Hyper-V Cluster CSV EventID 5120 in 2018... Wait, what ?

Submitted byOrsiris de Jong onven 13/04/2018 - 12:07

Some months ago I inherited of a Hyper-V infrastructure in pretty bad shape, where I had to reinstall the hypervisors one by one, adding FC cards for redundancy, adding network card redundancy etc.

Ever since I got to manage that infrastructure, I got hit by the following error messages while perfoming backups:

  • System Error 5120 Cluster Shared Volume "CSV Name" has entered a paused state because of '(c00000b5)'. All I/O will temporarily be queued until a path to the volume is reestablished.
  • Unexpected failure. Error code: 48F@01000003
  • 5120 CSV entered paused state (c000020c)
  • 5142 CSV no longer accessible (1460)
  • ntfs - disk has been surprise removed
  • 1069 cluster resource failed, error 0x3 ('The system cannot find the path specified.').

Since I've almost outruled any possible physical issues, I followed a lot of threads where people experienced that issue. Most of these threads were 2013ish, and suggested to install some patches that I already had included in my Windows Server 2012 R2, along with disabling ODX via a registry key (HKLM\system\currentcontrolset\control\filesystem\FilterSupportedFeaturesMode set to 1 in order to disable ODX).

I also disabled parallel backups which made the issues a bit least frequent.

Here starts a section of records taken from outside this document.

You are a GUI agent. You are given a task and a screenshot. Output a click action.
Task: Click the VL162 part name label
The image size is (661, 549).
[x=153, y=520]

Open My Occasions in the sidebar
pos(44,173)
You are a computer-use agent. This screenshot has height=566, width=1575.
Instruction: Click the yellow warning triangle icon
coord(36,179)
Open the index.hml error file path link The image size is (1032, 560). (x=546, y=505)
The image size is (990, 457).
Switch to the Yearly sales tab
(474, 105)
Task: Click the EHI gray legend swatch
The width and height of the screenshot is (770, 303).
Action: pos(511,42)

In the end, nothing helped to get rid of these issues. As a side effect, most of the Unix machines on that Hyper-V infrastructure freezed randomly while backing up.

After having thought of about every possible issue that I could find, I noticed that some luns never got those nasty c00000b5 / c0000128 errors.

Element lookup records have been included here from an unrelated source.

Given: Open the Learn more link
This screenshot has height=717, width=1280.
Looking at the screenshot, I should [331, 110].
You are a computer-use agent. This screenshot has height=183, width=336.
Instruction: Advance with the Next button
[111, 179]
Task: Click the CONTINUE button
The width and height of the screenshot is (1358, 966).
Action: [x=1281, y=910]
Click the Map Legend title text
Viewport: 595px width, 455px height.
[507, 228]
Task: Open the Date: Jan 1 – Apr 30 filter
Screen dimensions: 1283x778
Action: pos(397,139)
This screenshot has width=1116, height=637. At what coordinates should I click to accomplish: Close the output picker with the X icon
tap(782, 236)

Tracking down the differences between those luns, I noticed that all failing luns had VM disk and configuration files spread across other luns.

From an operational point of view, this is far from any hyper-v best practices.

I identified all machine disk and configuration file paths with the following powershell command:

get-vm * |sort-object| fl Name,path,configurationlocation,snapshotfilelocation,@{L="Disks";E={$_.harddrives.path}}

After having manually moved all files from the same VM to a unique lun... TADA !

All of those nasty errors disappeared !

Btw, quick backup tip: Ensure that the Heartbeat link isn't saturated while backing up (I/O data goes through the network while backing up). I've upgraded the Heartbeat from a single 1Gbits link to a redundant 10Gbits link, which really made a difference in backup speeds and of course live migrations.